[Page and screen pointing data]

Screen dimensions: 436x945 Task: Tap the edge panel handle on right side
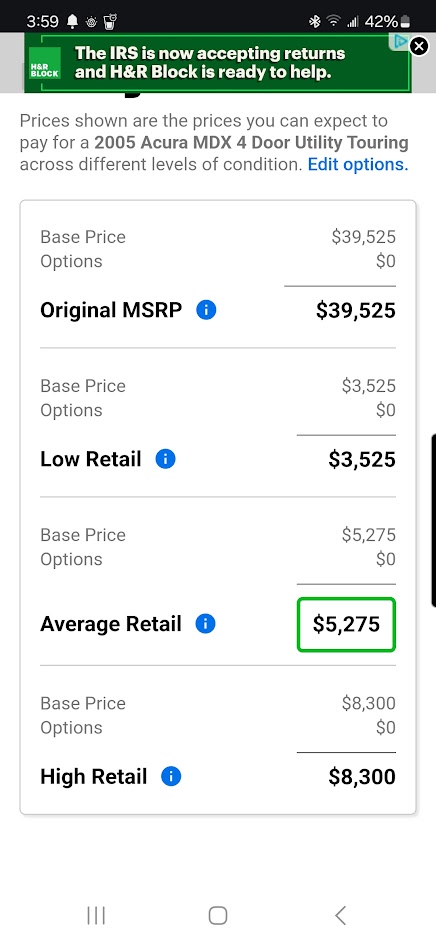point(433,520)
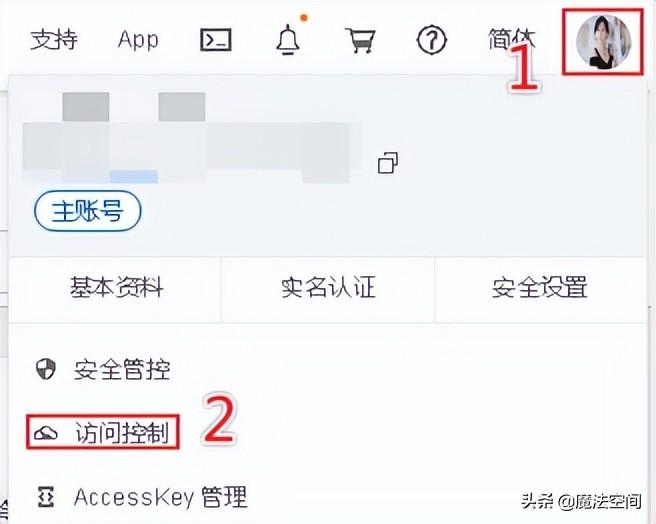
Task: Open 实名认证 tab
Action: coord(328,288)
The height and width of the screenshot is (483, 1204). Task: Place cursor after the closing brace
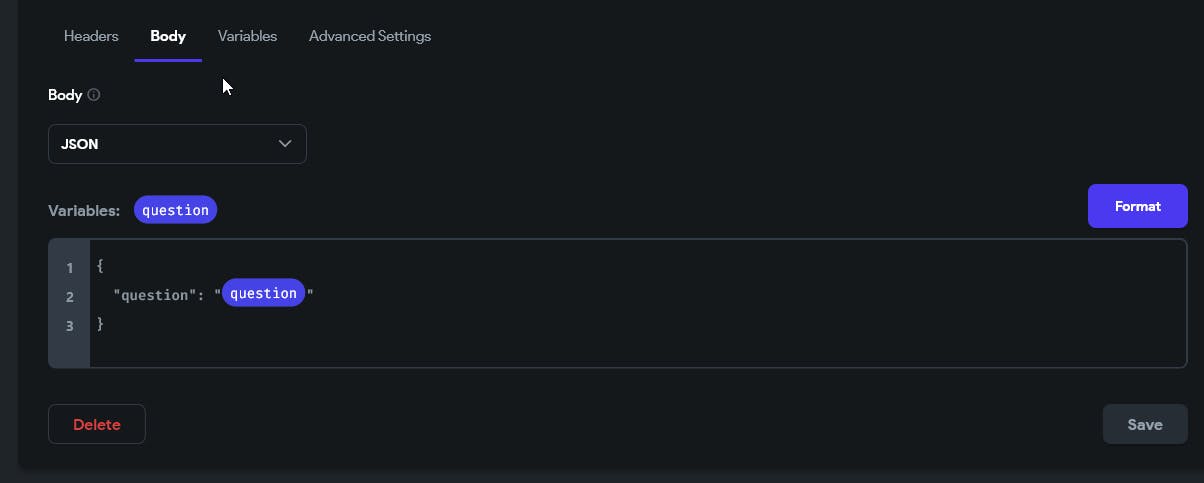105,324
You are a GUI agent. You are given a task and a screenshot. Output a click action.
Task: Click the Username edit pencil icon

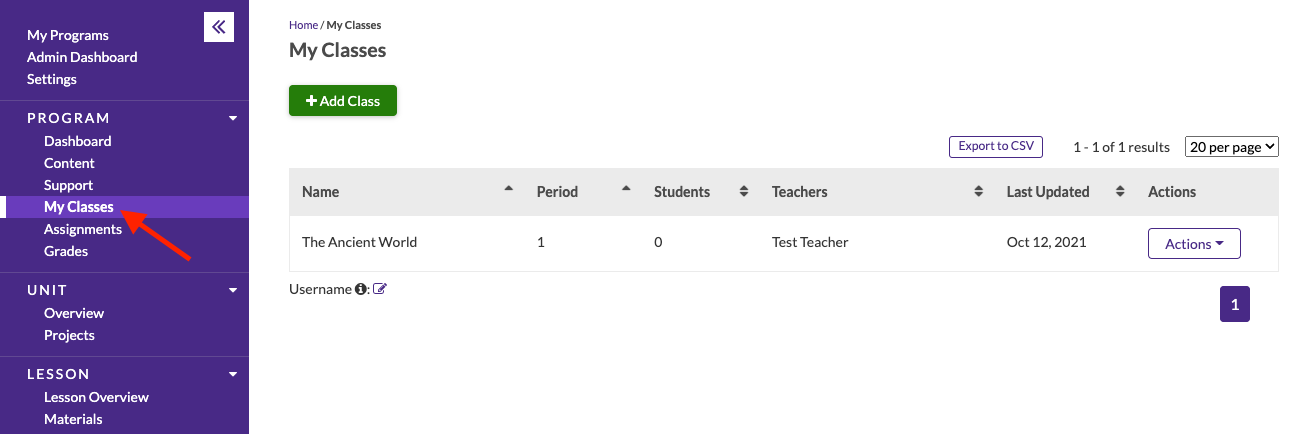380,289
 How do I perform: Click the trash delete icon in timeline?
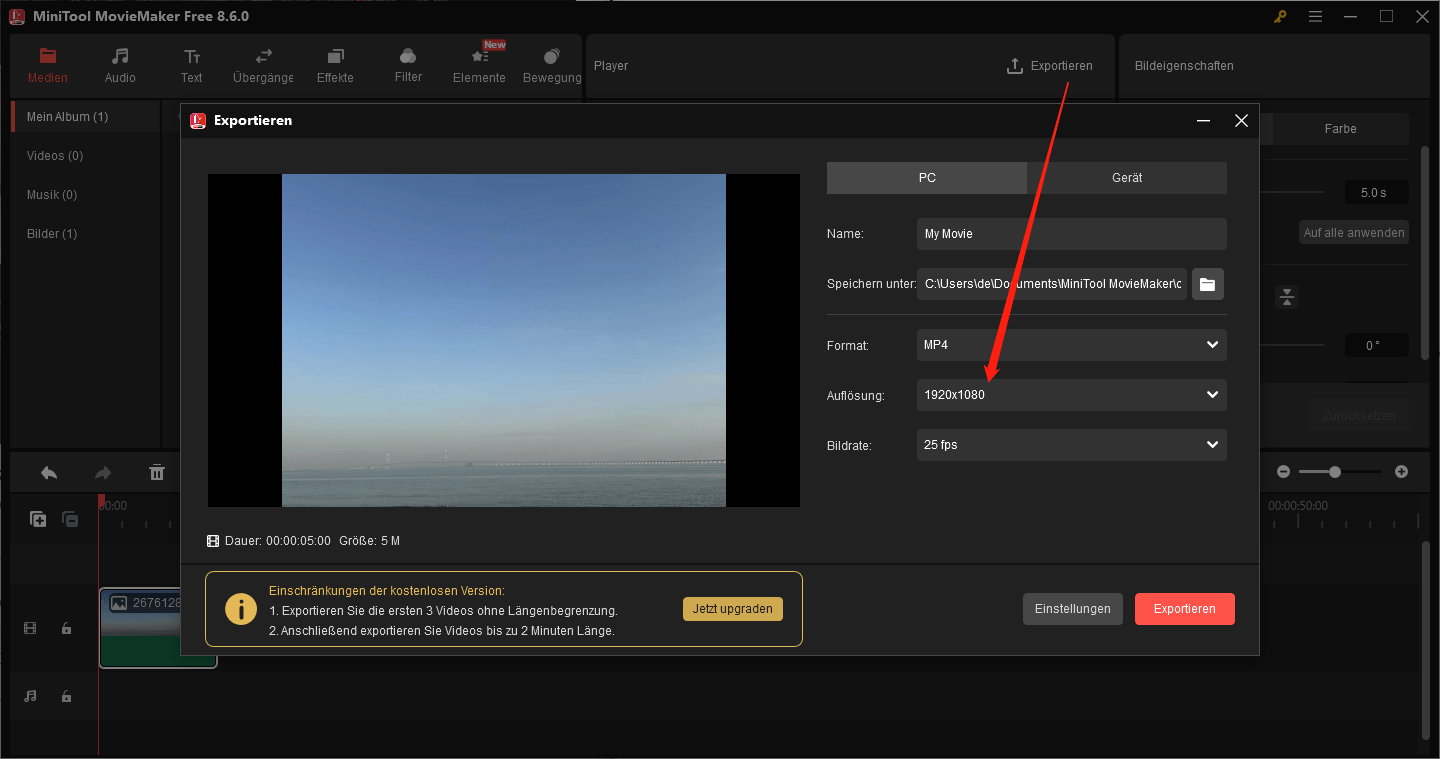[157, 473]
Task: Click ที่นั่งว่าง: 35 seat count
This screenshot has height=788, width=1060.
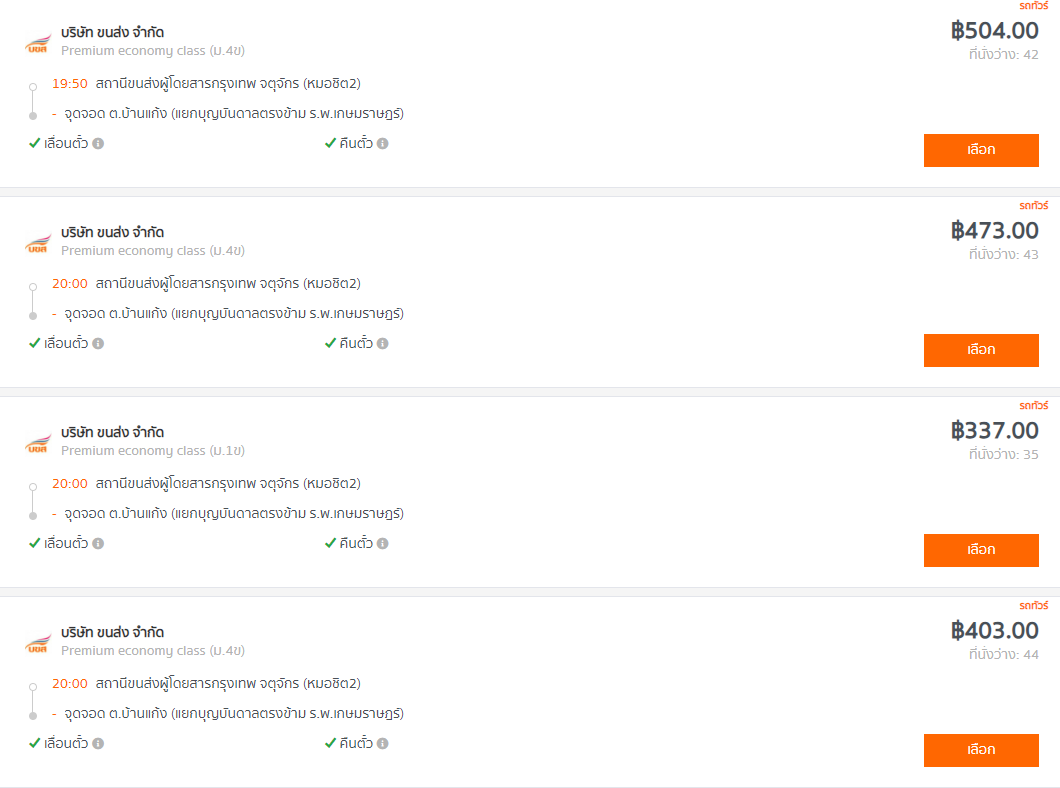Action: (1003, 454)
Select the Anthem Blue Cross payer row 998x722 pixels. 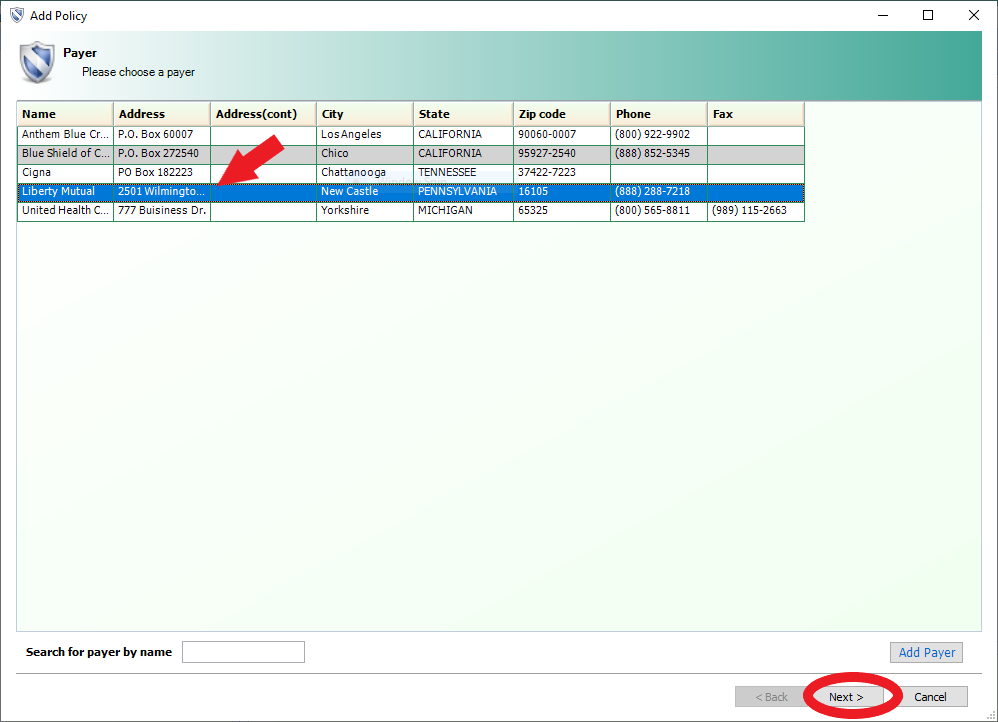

**Stated problem**: Copy every line of the records above word for word, leaving out the pictures.

**Answer to this exercise**:
Screen dimensions: 436x945 Task: Tap the edge panel handle on right side
point(433,520)
Task: Open 实名认证 tab
Action: coord(328,288)
The height and width of the screenshot is (483, 1204). Task: Place cursor after the closing brace
105,324
You are a GUI agent. You are given a task and a screenshot. Output a click action.
Task: Click the Username edit pencil icon

380,289
 How do I perform: Click the trash delete icon in timeline?
[157, 473]
Task: Click ที่นั่งว่าง: 35 seat count
This screenshot has height=788, width=1060.
Action: (1003, 454)
Select the Anthem Blue Cross payer row 998x722 pixels. 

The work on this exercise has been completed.